# DATA FOR THIS TASK
--------
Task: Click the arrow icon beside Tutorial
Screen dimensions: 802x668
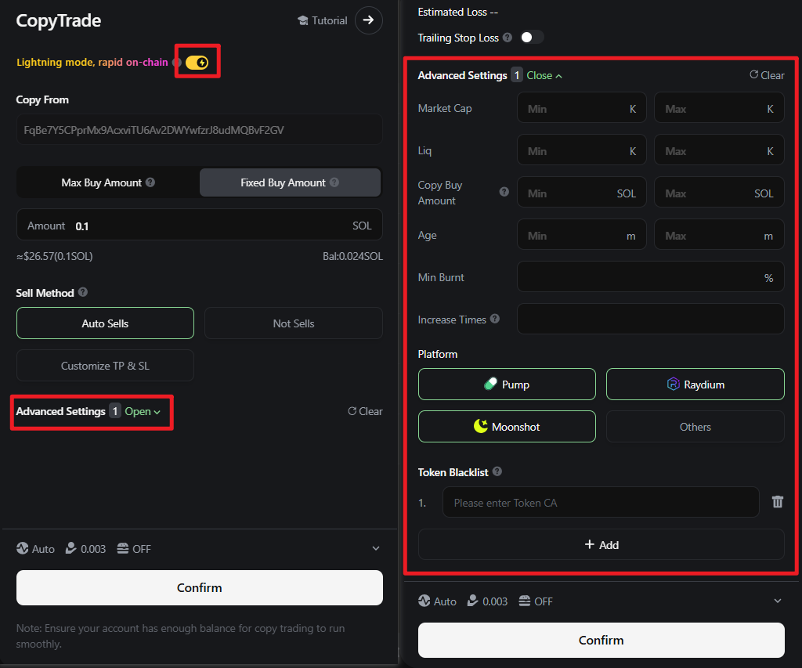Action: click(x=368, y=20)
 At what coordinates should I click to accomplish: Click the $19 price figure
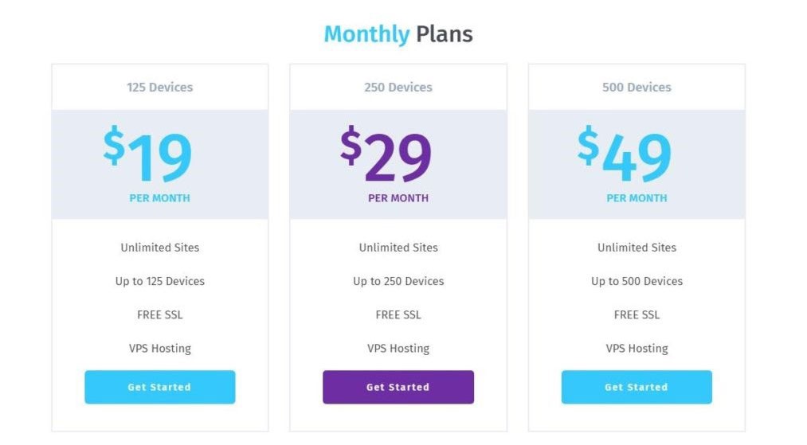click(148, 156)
--------
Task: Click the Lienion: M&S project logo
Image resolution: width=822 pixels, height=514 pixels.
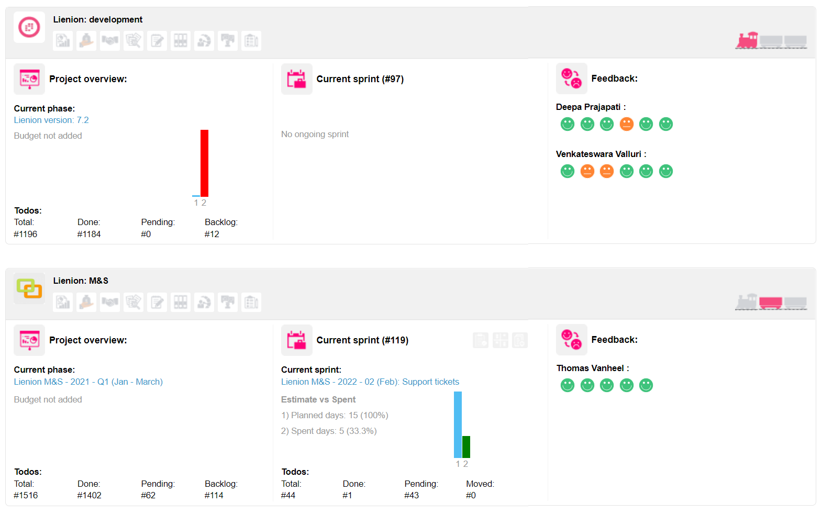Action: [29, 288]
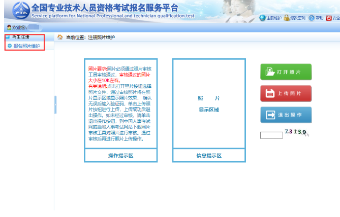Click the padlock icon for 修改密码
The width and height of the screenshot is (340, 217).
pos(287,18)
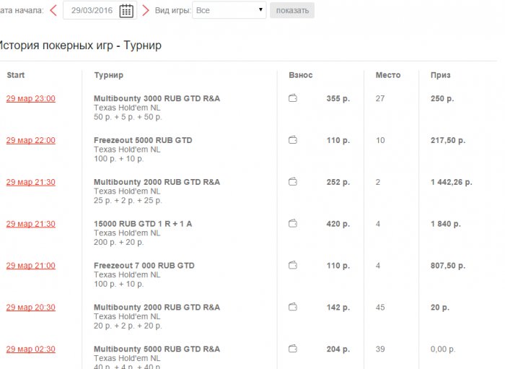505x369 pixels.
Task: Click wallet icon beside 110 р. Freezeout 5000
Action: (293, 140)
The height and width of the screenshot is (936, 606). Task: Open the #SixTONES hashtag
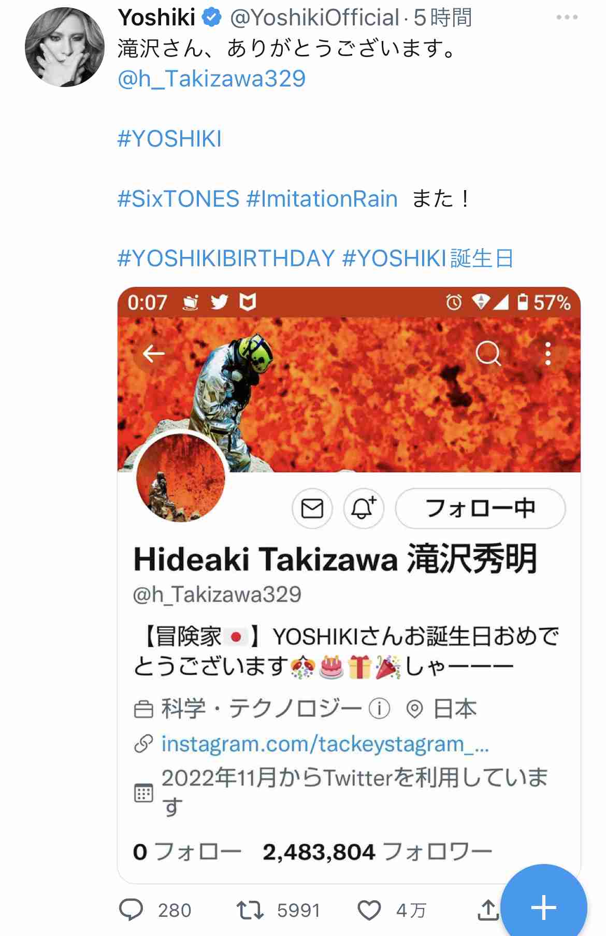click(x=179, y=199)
--------
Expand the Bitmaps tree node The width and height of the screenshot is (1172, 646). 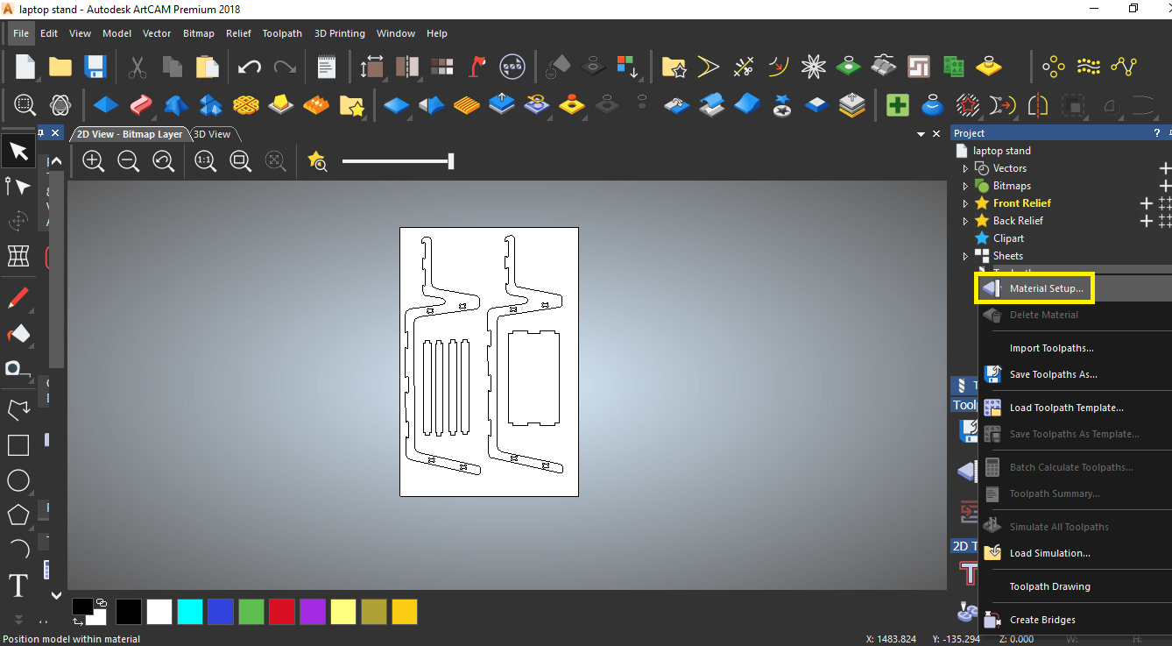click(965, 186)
--------
# WHAT IS REQUIRED
Render everything in the data above, from the line containing "Task: Click the arrow icon beside Tutorial" down to the line containing "click(148, 156)", as a Markdown table with the columns Row and Line, numbering each line and skipping blank ones. Leave the pictures out of the table.

# CORRECT ANSWER
| Row | Line |
|---|---|
| 1 | Task: Click the arrow icon beside Tutorial |
| 2 | Screen dimensions: 802x668 |
| 3 | Action: click(x=368, y=20) |
| 4 |  At what coordinates should I click to accomplish: Click the $19 price figure |
| 5 | click(148, 156) |